EXTRACTED TEXT:
The last time Scott Brown spoke about national security, he accused his opponent Senator Jeanne Shaheen and President Obama of attacking ISIS in the wrong location.
According to Brown, they made a mistake by attacking ISIS in Iraq rather than securing our southern border with Mexico.
Radical Islamic terrorists are threatening to cause the collapse of our country. President Obama and Senator Shaheen seem confused about the nature of the threat.
Not me. I want to secure the border, keep out the people who would do us harm, and restore America’s leadership in the world.
Scott Brown now says we should secure the border not because of ISIS; we should secure it because of Ebola.
BROWN: “As far as the potential for an outbreak in the United States, we have the best health care facilities in the world and I know our health care professionals are extremely capable of handling these cases. But once again, this underscores the need to secure our borders. We have already seen people with Ebola arrive in the United States through normal channels and the type of havoc that can create. My concern is with our unprotected border where people with Ebola and other infectious diseases can enter the country without being challenged. Senator Shaheen has voted repeatedly against securing the border. I believe that puts us at risk as a nation.”
When Brown says we’ve already seen “people” arrive in the United States with Ebola, I assume he meant to say “person” because only one person has slipped through the cracks. The doctors who were infected with Ebola were brought here intentionally under close supervision for treatment. Only one civilian has been diagnosed with Ebola and unfortunately he died yesterday.
It’s also possible, and it appears increasingly likely, that Brown was referring to the idea that immigrants may be disease carriers.

SUPPLIED RECORDS:
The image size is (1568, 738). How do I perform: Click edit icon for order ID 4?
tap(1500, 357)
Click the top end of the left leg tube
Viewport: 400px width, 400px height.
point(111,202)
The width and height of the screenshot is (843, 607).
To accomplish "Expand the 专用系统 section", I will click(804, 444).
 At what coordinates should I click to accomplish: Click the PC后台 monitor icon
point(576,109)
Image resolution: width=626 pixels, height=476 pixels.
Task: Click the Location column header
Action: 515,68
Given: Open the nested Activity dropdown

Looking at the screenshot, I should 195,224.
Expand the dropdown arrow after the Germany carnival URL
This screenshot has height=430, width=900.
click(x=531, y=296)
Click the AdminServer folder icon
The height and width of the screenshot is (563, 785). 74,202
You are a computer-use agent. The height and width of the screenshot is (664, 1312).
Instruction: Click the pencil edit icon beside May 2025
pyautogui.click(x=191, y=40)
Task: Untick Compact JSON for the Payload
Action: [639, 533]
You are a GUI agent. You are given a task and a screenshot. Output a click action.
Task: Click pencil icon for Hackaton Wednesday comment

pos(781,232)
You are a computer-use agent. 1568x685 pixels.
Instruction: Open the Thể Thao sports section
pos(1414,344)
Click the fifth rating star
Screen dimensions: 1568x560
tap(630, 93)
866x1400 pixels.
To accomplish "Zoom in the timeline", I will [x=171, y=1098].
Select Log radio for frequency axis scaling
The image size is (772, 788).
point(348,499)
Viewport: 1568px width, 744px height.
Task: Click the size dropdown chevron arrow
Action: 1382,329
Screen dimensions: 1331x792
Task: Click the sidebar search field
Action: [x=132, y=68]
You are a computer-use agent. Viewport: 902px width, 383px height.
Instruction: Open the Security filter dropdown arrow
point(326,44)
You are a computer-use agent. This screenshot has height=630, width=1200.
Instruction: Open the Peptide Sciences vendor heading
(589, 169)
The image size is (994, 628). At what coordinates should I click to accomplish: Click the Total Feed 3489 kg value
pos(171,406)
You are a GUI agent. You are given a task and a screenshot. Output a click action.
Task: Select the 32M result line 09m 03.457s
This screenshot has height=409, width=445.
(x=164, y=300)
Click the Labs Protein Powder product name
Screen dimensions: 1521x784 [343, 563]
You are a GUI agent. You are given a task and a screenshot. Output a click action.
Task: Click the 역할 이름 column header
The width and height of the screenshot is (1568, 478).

APPLY WHAT YOU READ:
**1)** Sum up the piece on Scott Brown and border security in two sentences.
**2)** Carry on the piece about Scott Brown's border remarks from the point where it stops.
The records have nothing to do with this.

ANSWERS PER TASK:
**1)** Scott Brown earlier said Senator Jeanne Shaheen and President Obama were wrong to attack ISIS in Iraq instead of securing the southern border, and now he says the border must be secured because people with Ebola could enter through it unchallenged. The writer points out that only one person with Ebola slipped into the country and adds that Brown may have been referring to the idea that immigrants carry disease.

**2)**
If you’re a regular reader here, you’re probably aware that conservatives, including several sitting congressmen, have been pushing the idea that immigrants may be carrying Ebola since mid-Summer. More recently some have even gone as far as to say that President Obama intentionally allow immigrants into the country to infect the rest of us with Ebola. There is no limit to their batshittery.
Given that Brown’s call to confront ISIS on our southern border is based on a conspiracy theory, I see no reason not to assume his call to stop Ebola on the border is also based on conspiracy theories.
In either case, there is an inescapable racial overtone because while Brown is running for office in New Hampshire, a state that borders Canada, he is focusing all of his attention on our southern border with Mexico approximately two thousand miles away.
Would Brown campaign on the idea that Canadians infected with Ebola pose an imminent threat to national security?
Scott Brown has become a race-baiter in his desperation. Or maybe he always was. His campaign staffers did make whooping sounds and tomahawk chops during his campaign against Elizabeth Warren. His supporters also made racist caricatures of her and called her “Princess Little Big Liar.”